Now that Halliburton (NYSE:HAL) is buying Baker Hughes (NYSE:BHI) in order to make a run at Schlumberger (NYSE:SLB), many investors are probably wondering which one of these two oil-field services companies is the better buy today. So we asked two of our energy contributors to lay out why one should be higher on your buy list than the other. Here's what they had to say. 

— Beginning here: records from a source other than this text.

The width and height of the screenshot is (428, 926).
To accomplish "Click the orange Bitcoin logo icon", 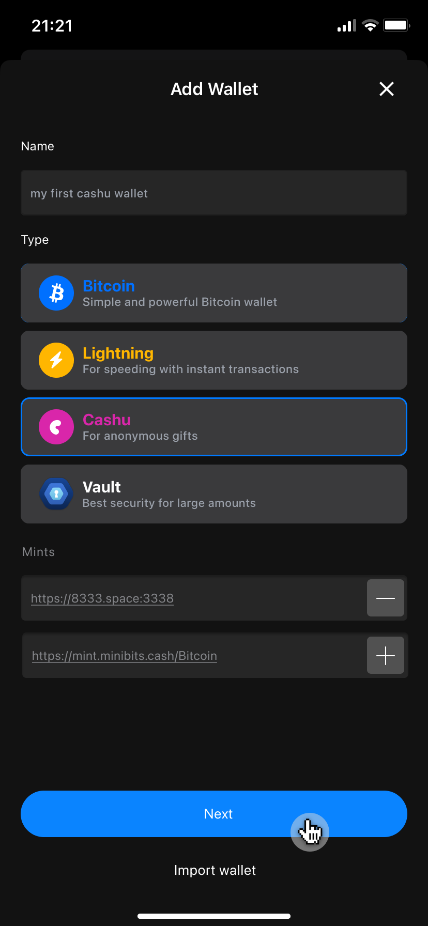I will pyautogui.click(x=56, y=293).
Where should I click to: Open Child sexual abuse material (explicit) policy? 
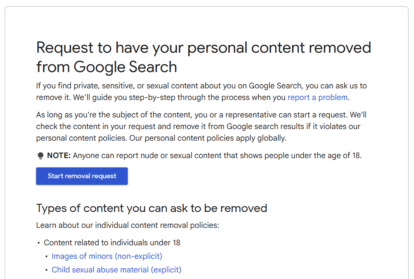116,269
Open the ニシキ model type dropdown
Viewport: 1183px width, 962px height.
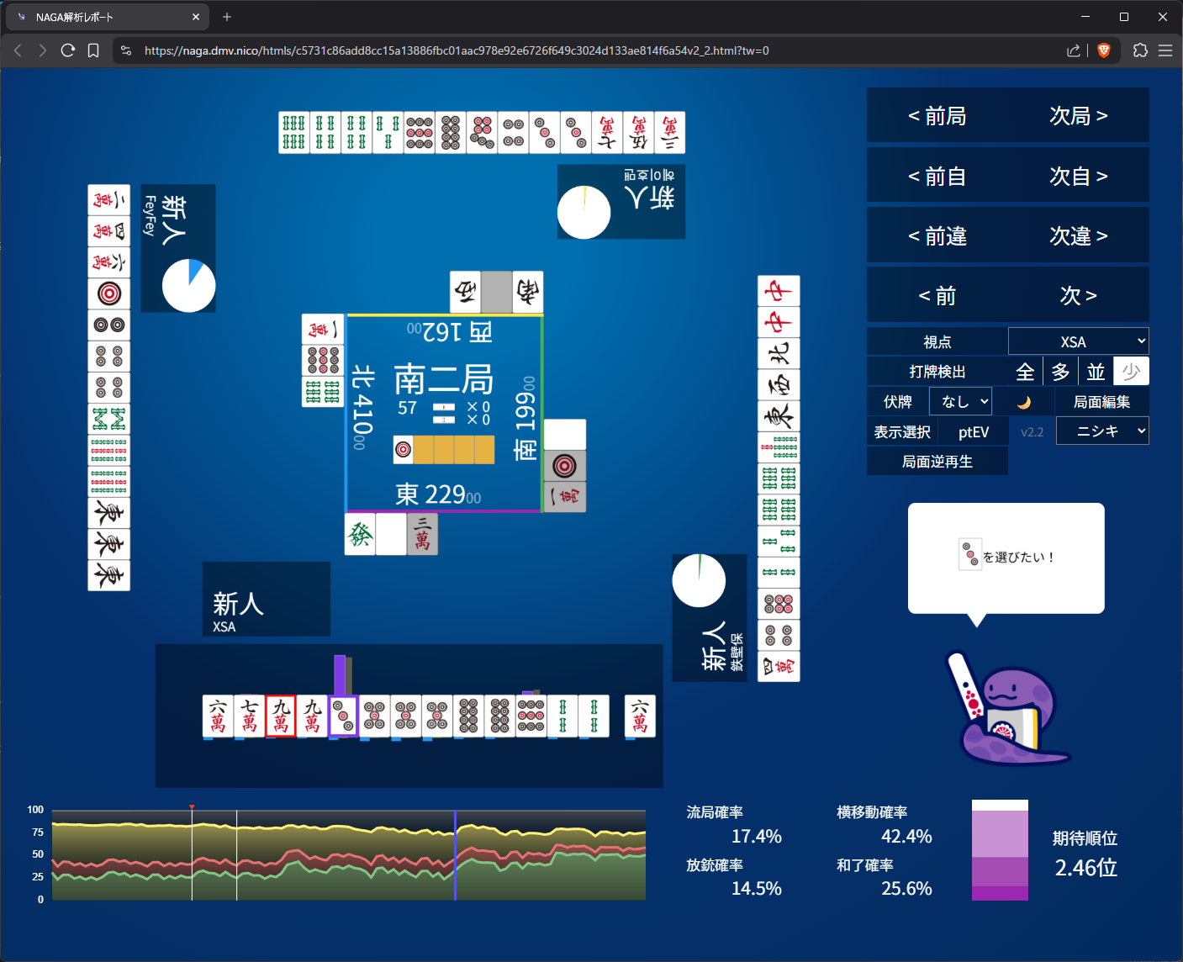point(1101,431)
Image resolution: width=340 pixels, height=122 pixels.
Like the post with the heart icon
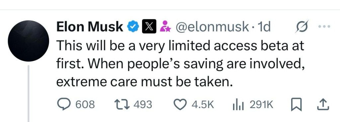tap(181, 104)
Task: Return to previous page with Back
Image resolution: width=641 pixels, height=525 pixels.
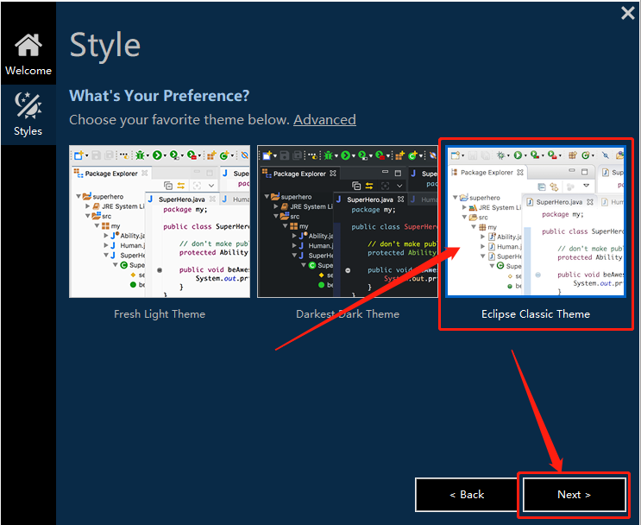Action: [467, 494]
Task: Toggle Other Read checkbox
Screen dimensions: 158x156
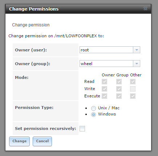Action: point(133,82)
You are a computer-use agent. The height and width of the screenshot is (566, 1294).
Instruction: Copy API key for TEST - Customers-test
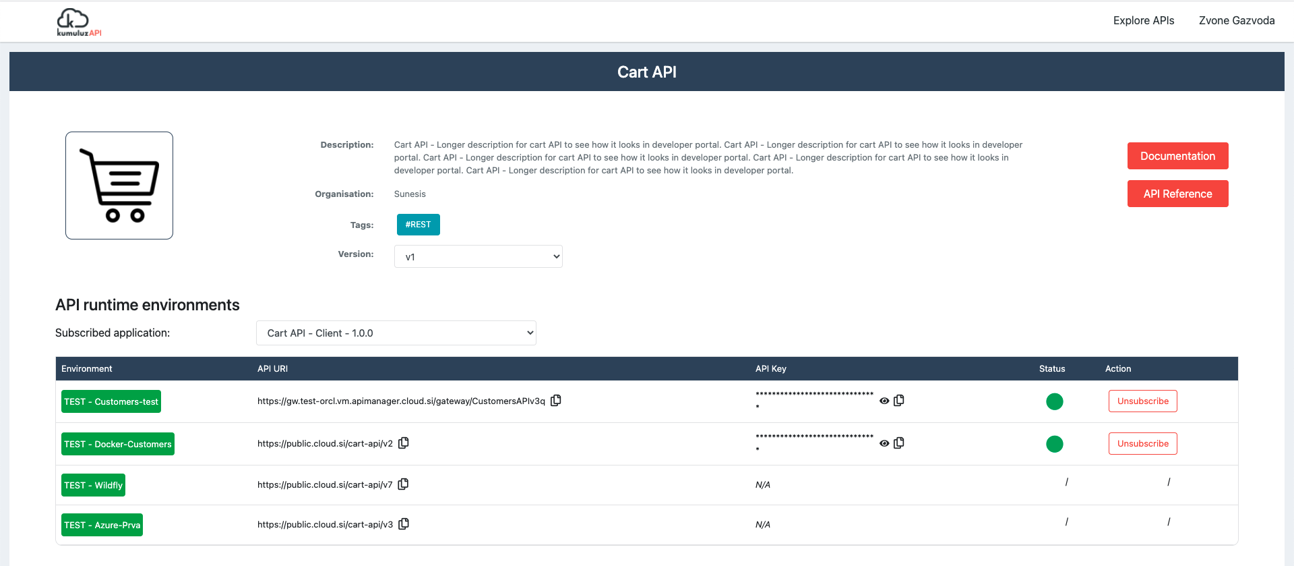pos(899,401)
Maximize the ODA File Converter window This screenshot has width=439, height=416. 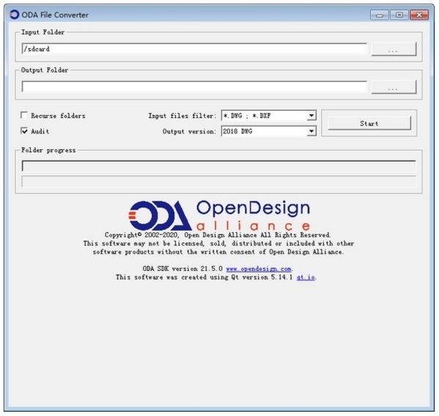[399, 15]
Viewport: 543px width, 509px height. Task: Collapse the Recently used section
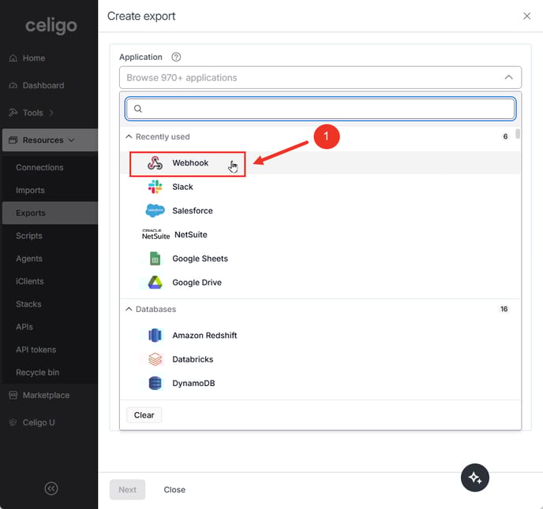[129, 137]
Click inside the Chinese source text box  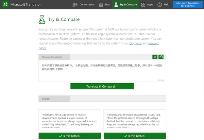tap(102, 71)
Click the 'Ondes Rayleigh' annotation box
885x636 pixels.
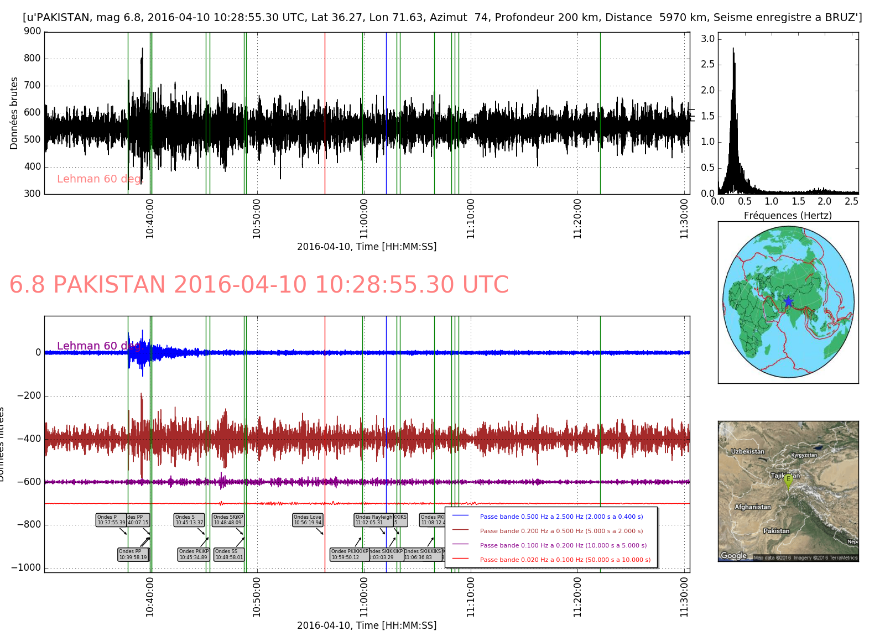tap(373, 520)

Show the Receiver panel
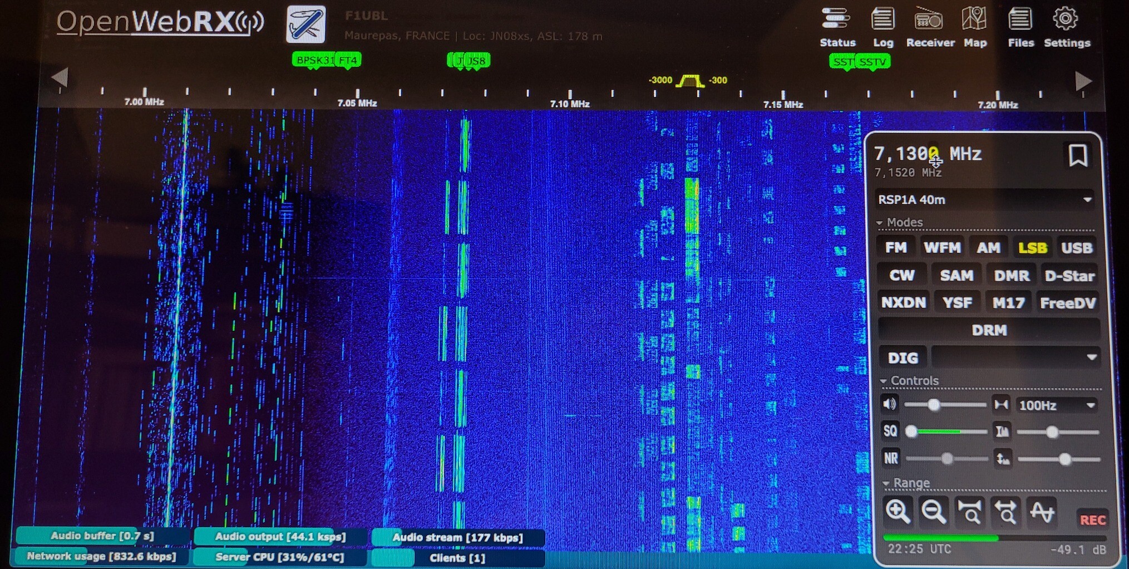point(929,27)
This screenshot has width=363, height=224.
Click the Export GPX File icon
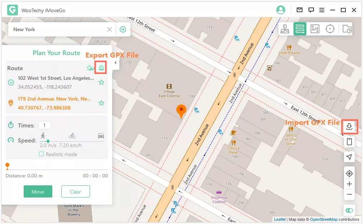click(x=101, y=67)
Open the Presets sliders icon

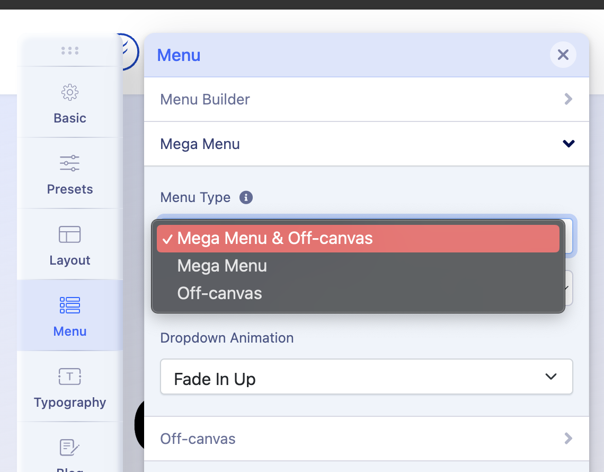70,163
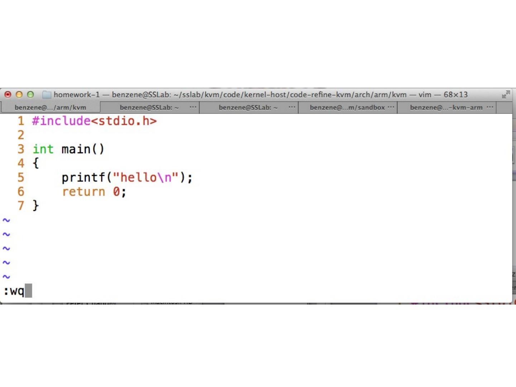Click activity dots on the rightmost benzene@SSLab tab
Viewport: 516px width, 387px height.
(292, 107)
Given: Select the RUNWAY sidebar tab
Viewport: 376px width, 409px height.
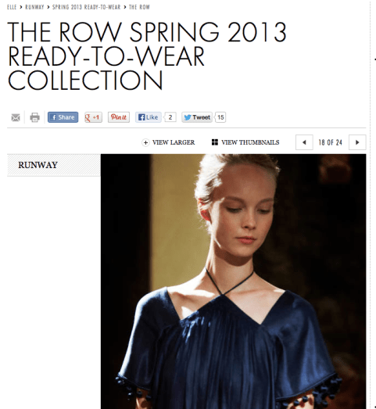Looking at the screenshot, I should (x=54, y=165).
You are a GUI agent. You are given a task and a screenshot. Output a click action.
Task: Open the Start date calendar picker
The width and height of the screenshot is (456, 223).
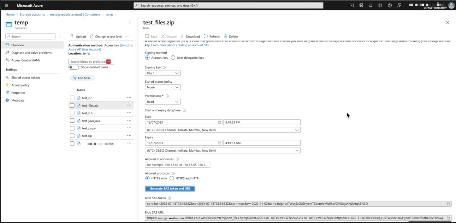(x=219, y=122)
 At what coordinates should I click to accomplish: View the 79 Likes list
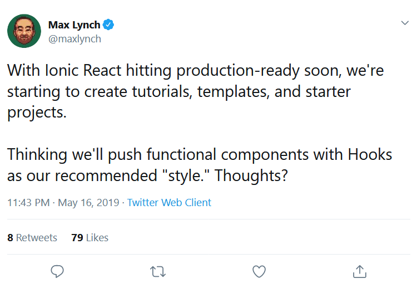pos(90,237)
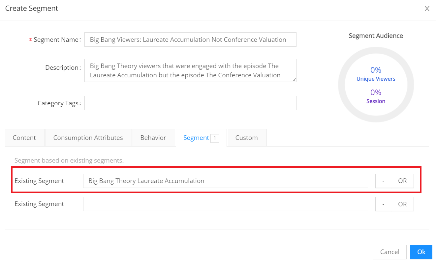The height and width of the screenshot is (262, 436).
Task: Click OR button on second segment row
Action: 402,204
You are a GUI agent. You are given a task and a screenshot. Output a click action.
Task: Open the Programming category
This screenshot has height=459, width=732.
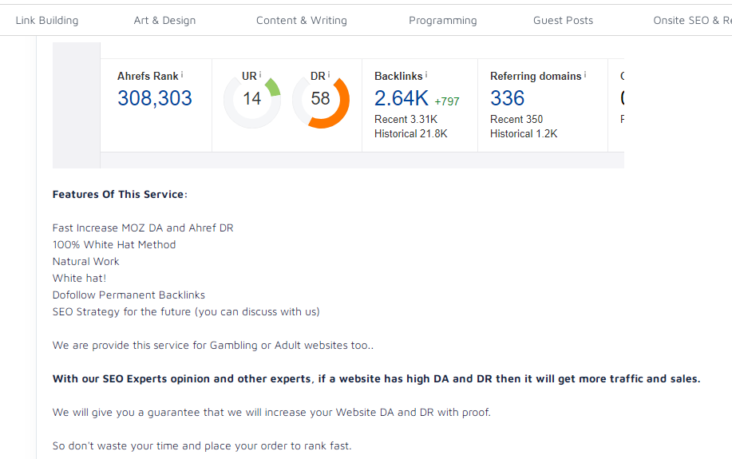(443, 21)

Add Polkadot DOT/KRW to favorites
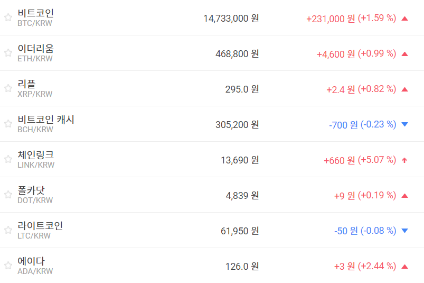click(8, 195)
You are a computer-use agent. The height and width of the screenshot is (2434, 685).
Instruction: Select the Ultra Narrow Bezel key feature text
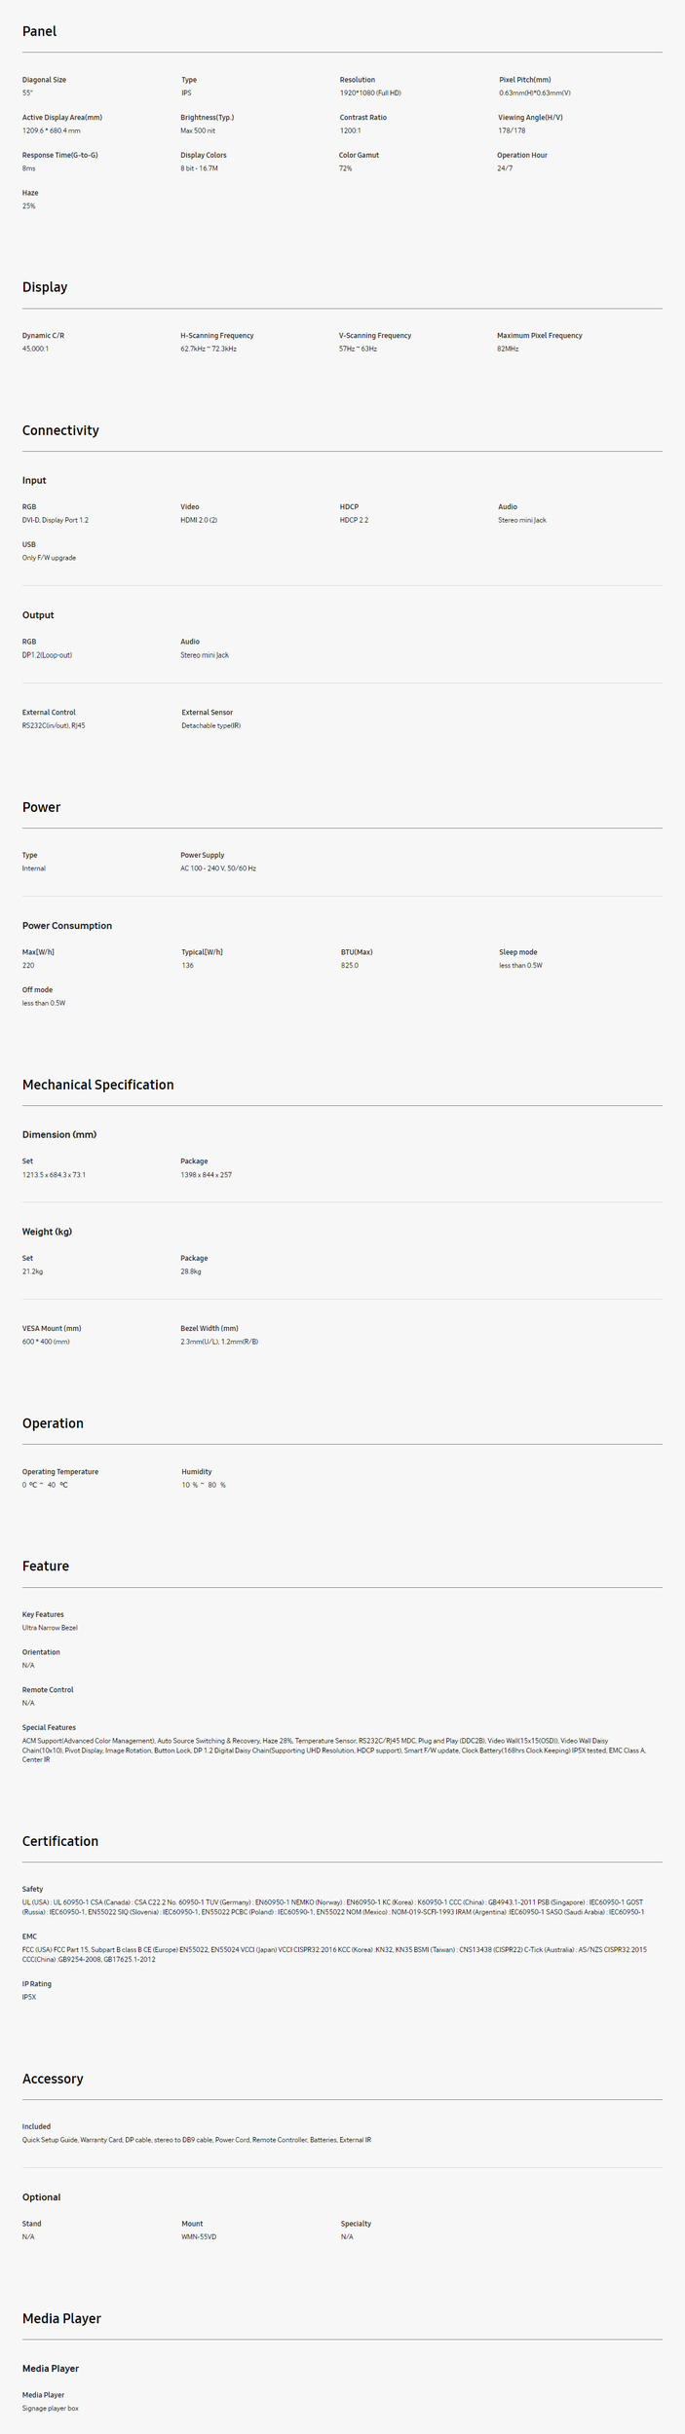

Matt DiLallo: The case for Halliburton
There is a clear and compelling case to be made that Halliburton is a better stock to buy now, and that it is the better company to own for the long term. I'll start with value. As the following chart shows, Schlumberger has historically traded at a premium valuation over Halliburton:
 
Because of Schlumberger's larger size and scale, investors have traditionally paid a premium to own its stock. This irks Halliburton's senior management because their company's operational returns have been better than its larger peer, particularly over the past few years, as we see in this next slide.
 
Halliburton, thus, believes it deserves the premium valuation from investors. But it realizes that won't happen until it can rival Schlumberger in size. This is a primary driver behind the company's desire to merge with Baker Hughes: It feels the combination will provide it with synergies and new opportunities, as well as the scale it needs to demand a higher valuation multiple.
 
It's my belief that once the deal closes Halliburton will indeed begin to close its valuation gap with Schlumberger. Which is why I think its stock has the potential to outperform Schlumberger over the long term -- investors are not only getting a better value now, but also a company that should enjoy a much higher valuation in the future once the energy market settles down a bit. So if I had to choose between the two, I believe Halliburton is unquestionably the better buy now. 
 
Tyler Crowe: The case for Schlumberger
I'm not afraid to admit that Halliburton's stock might perform a little better than Schlumberger's over the next year or so. Over that sort of time period, though, it's too much of a crap shoot to pick a clear winner. If looking to buy one of these companies and hold on to it for a long time, on the other hand, the following chart makes it hard to argue Halliburton is a better investment than Schlumberger.
 
HAL Total Return Price Chart

HAL Total Return Price data by YCharts.

BOOM!

It isn't sheer coincidence that Schlumberger's stock has outperformed Halliburton's by close to four times over this decades-long time horizon. It comes down to a few key things.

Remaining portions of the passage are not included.